## Given entries
****

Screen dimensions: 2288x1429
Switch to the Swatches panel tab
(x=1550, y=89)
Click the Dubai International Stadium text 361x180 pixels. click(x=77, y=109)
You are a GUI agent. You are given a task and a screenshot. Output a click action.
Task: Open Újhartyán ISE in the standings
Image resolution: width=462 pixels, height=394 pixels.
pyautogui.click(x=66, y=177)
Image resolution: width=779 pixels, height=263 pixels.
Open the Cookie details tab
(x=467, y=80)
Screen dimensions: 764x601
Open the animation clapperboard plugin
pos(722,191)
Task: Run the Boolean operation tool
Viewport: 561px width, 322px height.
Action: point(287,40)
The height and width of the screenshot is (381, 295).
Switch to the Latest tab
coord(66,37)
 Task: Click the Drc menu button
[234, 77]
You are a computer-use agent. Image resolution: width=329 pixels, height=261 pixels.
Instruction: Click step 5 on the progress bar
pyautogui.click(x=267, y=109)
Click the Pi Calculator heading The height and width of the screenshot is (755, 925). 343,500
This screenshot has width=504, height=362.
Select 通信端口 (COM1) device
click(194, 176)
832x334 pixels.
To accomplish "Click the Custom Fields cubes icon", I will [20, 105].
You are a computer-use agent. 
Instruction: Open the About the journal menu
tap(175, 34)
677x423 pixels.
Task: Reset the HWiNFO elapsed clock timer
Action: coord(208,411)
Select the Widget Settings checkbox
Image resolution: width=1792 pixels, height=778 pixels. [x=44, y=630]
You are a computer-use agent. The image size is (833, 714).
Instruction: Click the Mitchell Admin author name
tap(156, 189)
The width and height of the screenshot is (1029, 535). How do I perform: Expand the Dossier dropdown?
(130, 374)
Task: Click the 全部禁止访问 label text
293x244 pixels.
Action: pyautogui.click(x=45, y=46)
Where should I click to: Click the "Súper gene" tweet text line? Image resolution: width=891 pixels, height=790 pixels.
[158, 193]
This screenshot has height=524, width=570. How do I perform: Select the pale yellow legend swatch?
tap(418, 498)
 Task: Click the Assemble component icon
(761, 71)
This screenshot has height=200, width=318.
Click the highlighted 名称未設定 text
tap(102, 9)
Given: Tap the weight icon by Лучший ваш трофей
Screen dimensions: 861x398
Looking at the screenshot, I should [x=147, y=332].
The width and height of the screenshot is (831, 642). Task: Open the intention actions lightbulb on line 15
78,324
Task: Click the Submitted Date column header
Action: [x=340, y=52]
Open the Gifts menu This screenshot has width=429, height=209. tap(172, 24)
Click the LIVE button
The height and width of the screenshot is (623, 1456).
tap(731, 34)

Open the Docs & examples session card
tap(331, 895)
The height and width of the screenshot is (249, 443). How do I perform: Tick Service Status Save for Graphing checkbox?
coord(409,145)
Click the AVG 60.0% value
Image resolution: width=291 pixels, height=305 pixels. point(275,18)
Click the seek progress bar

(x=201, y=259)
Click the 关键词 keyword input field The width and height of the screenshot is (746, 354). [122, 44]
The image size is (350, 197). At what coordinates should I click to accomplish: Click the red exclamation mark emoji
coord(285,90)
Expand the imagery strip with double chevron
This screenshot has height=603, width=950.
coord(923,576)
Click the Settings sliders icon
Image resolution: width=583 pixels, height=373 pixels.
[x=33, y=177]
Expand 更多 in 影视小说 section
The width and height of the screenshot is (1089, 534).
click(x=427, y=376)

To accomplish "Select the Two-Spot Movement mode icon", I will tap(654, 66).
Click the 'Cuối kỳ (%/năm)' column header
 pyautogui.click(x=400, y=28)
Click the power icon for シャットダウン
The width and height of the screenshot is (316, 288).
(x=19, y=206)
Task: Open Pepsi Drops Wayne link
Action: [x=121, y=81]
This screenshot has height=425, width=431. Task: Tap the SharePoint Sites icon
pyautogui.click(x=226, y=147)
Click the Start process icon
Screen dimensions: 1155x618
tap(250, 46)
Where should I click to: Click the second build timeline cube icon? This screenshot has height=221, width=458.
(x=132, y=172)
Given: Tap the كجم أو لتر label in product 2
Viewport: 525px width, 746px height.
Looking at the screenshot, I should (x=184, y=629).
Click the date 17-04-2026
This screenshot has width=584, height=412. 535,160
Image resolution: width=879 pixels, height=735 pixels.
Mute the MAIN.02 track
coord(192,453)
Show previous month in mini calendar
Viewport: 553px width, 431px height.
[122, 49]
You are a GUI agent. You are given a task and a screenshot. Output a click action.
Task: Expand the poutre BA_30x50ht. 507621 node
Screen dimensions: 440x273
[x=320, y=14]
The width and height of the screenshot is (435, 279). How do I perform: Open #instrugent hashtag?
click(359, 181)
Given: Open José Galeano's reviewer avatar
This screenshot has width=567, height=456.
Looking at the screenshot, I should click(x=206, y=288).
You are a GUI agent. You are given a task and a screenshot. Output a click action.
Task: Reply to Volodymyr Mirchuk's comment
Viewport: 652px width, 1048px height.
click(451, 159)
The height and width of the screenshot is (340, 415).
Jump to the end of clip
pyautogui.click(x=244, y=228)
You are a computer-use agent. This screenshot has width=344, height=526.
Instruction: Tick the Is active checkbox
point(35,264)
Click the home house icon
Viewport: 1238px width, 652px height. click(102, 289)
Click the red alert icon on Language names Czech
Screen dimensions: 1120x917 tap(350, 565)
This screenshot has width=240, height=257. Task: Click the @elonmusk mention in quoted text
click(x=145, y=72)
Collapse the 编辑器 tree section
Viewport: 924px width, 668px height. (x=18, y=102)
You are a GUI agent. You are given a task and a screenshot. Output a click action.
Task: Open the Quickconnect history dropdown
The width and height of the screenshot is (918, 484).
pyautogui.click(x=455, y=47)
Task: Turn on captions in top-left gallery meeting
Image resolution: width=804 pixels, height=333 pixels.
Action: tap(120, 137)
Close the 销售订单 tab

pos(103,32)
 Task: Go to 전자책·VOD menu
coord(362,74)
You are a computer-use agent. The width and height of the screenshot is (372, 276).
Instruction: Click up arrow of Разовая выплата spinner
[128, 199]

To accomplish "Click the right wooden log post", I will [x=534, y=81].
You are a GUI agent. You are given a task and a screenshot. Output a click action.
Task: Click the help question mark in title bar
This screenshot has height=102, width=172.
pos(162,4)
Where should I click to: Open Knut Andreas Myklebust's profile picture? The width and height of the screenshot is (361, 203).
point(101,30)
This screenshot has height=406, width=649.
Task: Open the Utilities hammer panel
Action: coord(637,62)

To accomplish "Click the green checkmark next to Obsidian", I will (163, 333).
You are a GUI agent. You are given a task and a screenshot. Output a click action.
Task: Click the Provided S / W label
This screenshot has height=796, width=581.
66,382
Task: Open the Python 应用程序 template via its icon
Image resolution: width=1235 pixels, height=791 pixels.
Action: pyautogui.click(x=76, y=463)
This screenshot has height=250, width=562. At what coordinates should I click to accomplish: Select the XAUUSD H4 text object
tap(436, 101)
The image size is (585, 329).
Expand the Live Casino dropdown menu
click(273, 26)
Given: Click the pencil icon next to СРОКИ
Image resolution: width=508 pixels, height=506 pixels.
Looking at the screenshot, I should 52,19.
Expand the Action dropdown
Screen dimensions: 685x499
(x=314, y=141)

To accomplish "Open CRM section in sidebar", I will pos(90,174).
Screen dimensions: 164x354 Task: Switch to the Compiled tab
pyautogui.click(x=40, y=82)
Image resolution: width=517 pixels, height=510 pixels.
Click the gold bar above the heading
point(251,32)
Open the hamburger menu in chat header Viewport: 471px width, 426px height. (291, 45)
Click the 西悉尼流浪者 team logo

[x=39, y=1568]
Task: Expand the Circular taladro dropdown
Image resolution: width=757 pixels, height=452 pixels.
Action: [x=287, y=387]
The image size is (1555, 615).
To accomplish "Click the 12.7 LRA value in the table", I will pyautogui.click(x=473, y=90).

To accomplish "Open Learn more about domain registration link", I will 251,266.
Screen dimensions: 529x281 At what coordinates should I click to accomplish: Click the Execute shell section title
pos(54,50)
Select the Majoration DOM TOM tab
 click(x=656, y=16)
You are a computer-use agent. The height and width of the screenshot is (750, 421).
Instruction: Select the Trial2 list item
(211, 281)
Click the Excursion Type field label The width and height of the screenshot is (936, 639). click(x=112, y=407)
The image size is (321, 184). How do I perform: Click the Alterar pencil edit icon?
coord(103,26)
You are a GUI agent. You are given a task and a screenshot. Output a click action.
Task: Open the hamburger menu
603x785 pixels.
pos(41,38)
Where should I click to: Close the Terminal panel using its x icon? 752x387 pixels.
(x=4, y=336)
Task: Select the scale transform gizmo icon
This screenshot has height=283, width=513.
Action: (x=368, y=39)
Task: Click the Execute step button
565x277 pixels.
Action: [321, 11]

****

## Directions
Copy, from the material, each line that holds the string "next".

## Exercise output
To accomplish "Click the green checkmark next to Obsidian", I will (163, 333).
Given: Click the pencil icon next to СРОКИ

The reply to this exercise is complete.